Exercise brief. Repeat the records below exactly, line for line.

[Material to process — start]

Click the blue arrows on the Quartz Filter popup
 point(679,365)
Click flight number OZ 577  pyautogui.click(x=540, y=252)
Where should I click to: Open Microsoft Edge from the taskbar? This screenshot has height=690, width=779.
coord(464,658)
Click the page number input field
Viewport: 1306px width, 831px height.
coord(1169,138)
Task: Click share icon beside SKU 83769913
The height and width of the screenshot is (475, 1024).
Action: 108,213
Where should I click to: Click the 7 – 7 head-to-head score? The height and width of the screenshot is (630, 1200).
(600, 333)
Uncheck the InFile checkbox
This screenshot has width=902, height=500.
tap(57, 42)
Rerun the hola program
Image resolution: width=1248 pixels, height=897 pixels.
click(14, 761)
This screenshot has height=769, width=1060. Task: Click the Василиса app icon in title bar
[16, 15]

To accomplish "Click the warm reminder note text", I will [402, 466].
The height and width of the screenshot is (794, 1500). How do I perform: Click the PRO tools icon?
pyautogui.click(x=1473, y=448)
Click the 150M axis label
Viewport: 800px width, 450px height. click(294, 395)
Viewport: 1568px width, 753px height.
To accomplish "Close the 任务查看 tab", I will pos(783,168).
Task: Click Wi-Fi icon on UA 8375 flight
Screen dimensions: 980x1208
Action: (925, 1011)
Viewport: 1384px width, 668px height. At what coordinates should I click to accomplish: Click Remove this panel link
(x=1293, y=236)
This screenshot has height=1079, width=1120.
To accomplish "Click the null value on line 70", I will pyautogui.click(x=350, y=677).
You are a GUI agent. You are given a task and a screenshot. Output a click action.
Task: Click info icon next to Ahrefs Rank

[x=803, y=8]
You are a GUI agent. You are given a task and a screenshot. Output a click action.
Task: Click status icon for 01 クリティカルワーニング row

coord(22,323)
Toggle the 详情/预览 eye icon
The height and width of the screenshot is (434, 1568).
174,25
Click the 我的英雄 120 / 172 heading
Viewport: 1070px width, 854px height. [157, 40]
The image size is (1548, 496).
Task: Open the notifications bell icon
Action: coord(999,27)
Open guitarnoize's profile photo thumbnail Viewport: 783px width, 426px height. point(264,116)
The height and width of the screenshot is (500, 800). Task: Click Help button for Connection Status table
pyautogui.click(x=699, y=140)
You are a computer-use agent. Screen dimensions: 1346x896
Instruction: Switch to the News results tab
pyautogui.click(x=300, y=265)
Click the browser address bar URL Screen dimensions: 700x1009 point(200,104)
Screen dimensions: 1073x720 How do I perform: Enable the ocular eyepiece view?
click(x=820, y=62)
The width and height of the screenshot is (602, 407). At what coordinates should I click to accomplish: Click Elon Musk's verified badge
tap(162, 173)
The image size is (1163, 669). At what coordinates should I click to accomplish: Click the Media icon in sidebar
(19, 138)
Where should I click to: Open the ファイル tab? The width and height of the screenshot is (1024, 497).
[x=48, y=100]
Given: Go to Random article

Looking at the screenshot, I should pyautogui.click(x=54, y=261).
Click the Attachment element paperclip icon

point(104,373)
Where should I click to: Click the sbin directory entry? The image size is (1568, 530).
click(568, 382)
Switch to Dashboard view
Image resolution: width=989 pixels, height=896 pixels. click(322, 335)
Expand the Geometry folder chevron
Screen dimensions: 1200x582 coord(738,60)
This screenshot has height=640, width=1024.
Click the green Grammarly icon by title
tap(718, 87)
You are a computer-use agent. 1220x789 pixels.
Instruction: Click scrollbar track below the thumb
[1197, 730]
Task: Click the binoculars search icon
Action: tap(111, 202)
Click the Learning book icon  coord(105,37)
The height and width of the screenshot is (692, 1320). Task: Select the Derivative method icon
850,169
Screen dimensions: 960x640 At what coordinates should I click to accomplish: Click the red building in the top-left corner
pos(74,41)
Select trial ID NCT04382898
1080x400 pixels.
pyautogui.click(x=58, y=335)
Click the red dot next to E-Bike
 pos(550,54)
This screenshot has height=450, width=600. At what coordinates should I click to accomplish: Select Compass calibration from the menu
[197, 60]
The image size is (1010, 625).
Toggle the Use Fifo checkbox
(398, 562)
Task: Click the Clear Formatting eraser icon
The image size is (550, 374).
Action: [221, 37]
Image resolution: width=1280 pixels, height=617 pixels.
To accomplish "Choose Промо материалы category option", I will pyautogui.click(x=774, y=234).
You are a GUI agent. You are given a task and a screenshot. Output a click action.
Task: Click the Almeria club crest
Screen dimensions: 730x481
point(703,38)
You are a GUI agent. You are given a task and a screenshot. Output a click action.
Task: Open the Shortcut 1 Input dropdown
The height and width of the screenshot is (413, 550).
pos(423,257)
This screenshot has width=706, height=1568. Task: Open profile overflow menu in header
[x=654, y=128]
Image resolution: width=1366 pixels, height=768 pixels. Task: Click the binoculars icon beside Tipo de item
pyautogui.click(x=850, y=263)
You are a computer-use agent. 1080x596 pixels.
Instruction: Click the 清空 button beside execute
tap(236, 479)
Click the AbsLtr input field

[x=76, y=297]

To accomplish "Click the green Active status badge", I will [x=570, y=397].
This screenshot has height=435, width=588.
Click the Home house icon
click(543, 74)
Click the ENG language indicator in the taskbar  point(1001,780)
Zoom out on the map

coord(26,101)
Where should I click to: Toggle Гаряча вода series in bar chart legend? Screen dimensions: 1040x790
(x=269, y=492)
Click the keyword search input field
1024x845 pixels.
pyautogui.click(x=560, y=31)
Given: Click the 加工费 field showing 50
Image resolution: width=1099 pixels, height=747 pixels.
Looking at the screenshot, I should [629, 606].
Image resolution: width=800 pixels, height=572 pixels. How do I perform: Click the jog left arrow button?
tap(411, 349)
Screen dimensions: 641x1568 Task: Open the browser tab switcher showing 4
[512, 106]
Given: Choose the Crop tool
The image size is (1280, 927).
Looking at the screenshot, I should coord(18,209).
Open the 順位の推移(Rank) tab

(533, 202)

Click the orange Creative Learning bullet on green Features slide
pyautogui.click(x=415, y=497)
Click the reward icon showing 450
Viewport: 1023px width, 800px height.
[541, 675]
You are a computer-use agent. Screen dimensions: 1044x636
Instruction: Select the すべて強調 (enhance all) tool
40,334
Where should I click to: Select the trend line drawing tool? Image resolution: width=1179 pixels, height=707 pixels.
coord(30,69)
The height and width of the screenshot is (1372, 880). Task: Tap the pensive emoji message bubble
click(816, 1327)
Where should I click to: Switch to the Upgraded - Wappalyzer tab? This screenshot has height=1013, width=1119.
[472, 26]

[Material to process — finish]

Answer below.
Click the blue arrows on the Quartz Filter popup
 point(679,365)
Click flight number OZ 577  pyautogui.click(x=540, y=252)
Where should I click to: Open Microsoft Edge from the taskbar? This screenshot has height=690, width=779.
coord(464,658)
Click the page number input field
Viewport: 1306px width, 831px height.
coord(1169,138)
Task: Click share icon beside SKU 83769913
The height and width of the screenshot is (475, 1024).
Action: 108,213
Where should I click to: Click the 7 – 7 head-to-head score? The height and width of the screenshot is (630, 1200).
(600, 333)
Uncheck the InFile checkbox
This screenshot has width=902, height=500.
tap(57, 42)
Rerun the hola program
Image resolution: width=1248 pixels, height=897 pixels.
click(14, 761)
This screenshot has height=769, width=1060. Task: Click the Василиса app icon in title bar
[16, 15]

To accomplish "Click the warm reminder note text", I will [402, 466].
The height and width of the screenshot is (794, 1500). How do I perform: Click the PRO tools icon?
pyautogui.click(x=1473, y=448)
Click the 150M axis label
Viewport: 800px width, 450px height. click(294, 395)
Viewport: 1568px width, 753px height.
To accomplish "Close the 任务查看 tab", I will pos(783,168).
Task: Click Wi-Fi icon on UA 8375 flight
Screen dimensions: 980x1208
Action: (925, 1011)
Viewport: 1384px width, 668px height. At what coordinates should I click to accomplish: Click Remove this panel link
(x=1293, y=236)
This screenshot has height=1079, width=1120.
To accomplish "Click the null value on line 70", I will pyautogui.click(x=350, y=677).
You are a GUI agent. You are given a task and a screenshot. Output a click action.
Task: Click info icon next to Ahrefs Rank

[x=803, y=8]
You are a GUI agent. You are given a task and a screenshot. Output a click action.
Task: Click status icon for 01 クリティカルワーニング row

coord(22,323)
Toggle the 详情/预览 eye icon
The height and width of the screenshot is (434, 1568).
174,25
Click the 我的英雄 120 / 172 heading
Viewport: 1070px width, 854px height. [157, 40]
The image size is (1548, 496).
Task: Open the notifications bell icon
Action: coord(999,27)
Open guitarnoize's profile photo thumbnail Viewport: 783px width, 426px height. point(264,116)
The height and width of the screenshot is (500, 800). Task: Click Help button for Connection Status table
pyautogui.click(x=699, y=140)
You are a computer-use agent. Screen dimensions: 1346x896
Instruction: Switch to the News results tab
pyautogui.click(x=300, y=265)
Click the browser address bar URL Screen dimensions: 700x1009 point(200,104)
Screen dimensions: 1073x720 How do I perform: Enable the ocular eyepiece view?
click(x=820, y=62)
The width and height of the screenshot is (602, 407). At what coordinates should I click to accomplish: Click Elon Musk's verified badge
tap(162, 173)
The image size is (1163, 669). At what coordinates should I click to accomplish: Click the Media icon in sidebar
(19, 138)
Where should I click to: Open the ファイル tab? The width and height of the screenshot is (1024, 497).
[x=48, y=100]
Given: Go to Random article

Looking at the screenshot, I should pyautogui.click(x=54, y=261).
Click the Attachment element paperclip icon

point(104,373)
Where should I click to: Click the sbin directory entry? The image size is (1568, 530).
click(568, 382)
Switch to Dashboard view
Image resolution: width=989 pixels, height=896 pixels. click(322, 335)
Expand the Geometry folder chevron
Screen dimensions: 1200x582 coord(738,60)
This screenshot has height=640, width=1024.
Click the green Grammarly icon by title
tap(718, 87)
You are a computer-use agent. 1220x789 pixels.
Instruction: Click scrollbar track below the thumb
[1197, 730]
Task: Click the binoculars search icon
Action: tap(111, 202)
Click the Learning book icon  coord(105,37)
The height and width of the screenshot is (692, 1320). Task: Select the Derivative method icon
850,169
Screen dimensions: 960x640 At what coordinates should I click to accomplish: Click the red building in the top-left corner
pos(74,41)
Select trial ID NCT04382898
1080x400 pixels.
pyautogui.click(x=58, y=335)
Click the red dot next to E-Bike
 pos(550,54)
This screenshot has height=450, width=600. At what coordinates should I click to accomplish: Select Compass calibration from the menu
[197, 60]
The image size is (1010, 625).
Toggle the Use Fifo checkbox
(398, 562)
Task: Click the Clear Formatting eraser icon
The image size is (550, 374).
Action: [221, 37]
Image resolution: width=1280 pixels, height=617 pixels.
To accomplish "Choose Промо материалы category option", I will pyautogui.click(x=774, y=234).
You are a GUI agent. You are given a task and a screenshot. Output a click action.
Task: Click the Almeria club crest
Screen dimensions: 730x481
point(703,38)
You are a GUI agent. You are given a task and a screenshot. Output a click action.
Task: Open the Shortcut 1 Input dropdown
The height and width of the screenshot is (413, 550).
pos(423,257)
This screenshot has width=706, height=1568. Task: Open profile overflow menu in header
[x=654, y=128]
Image resolution: width=1366 pixels, height=768 pixels. Task: Click the binoculars icon beside Tipo de item
pyautogui.click(x=850, y=263)
You are a computer-use agent. 1080x596 pixels.
Instruction: Click the 清空 button beside execute
tap(236, 479)
Click the AbsLtr input field

[x=76, y=297]

To accomplish "Click the green Active status badge", I will [x=570, y=397].
This screenshot has height=435, width=588.
Click the Home house icon
click(543, 74)
Click the ENG language indicator in the taskbar  point(1001,780)
Zoom out on the map

coord(26,101)
Where should I click to: Toggle Гаряча вода series in bar chart legend? Screen dimensions: 1040x790
(x=269, y=492)
Click the keyword search input field
1024x845 pixels.
pyautogui.click(x=560, y=31)
Given: Click the 加工费 field showing 50
Image resolution: width=1099 pixels, height=747 pixels.
Looking at the screenshot, I should [629, 606].
Image resolution: width=800 pixels, height=572 pixels. How do I perform: Click the jog left arrow button?
tap(411, 349)
Screen dimensions: 641x1568 Task: Open the browser tab switcher showing 4
[512, 106]
Given: Choose the Crop tool
The image size is (1280, 927).
Looking at the screenshot, I should coord(18,209).
Open the 順位の推移(Rank) tab

(533, 202)

Click the orange Creative Learning bullet on green Features slide
pyautogui.click(x=415, y=497)
Click the reward icon showing 450
Viewport: 1023px width, 800px height.
[541, 675]
You are a computer-use agent. Screen dimensions: 1044x636
Instruction: Select the すべて強調 (enhance all) tool
40,334
Where should I click to: Select the trend line drawing tool? Image resolution: width=1179 pixels, height=707 pixels.
coord(30,69)
The height and width of the screenshot is (1372, 880). Task: Tap the pensive emoji message bubble
click(816, 1327)
Where should I click to: Switch to the Upgraded - Wappalyzer tab? This screenshot has height=1013, width=1119.
[472, 26]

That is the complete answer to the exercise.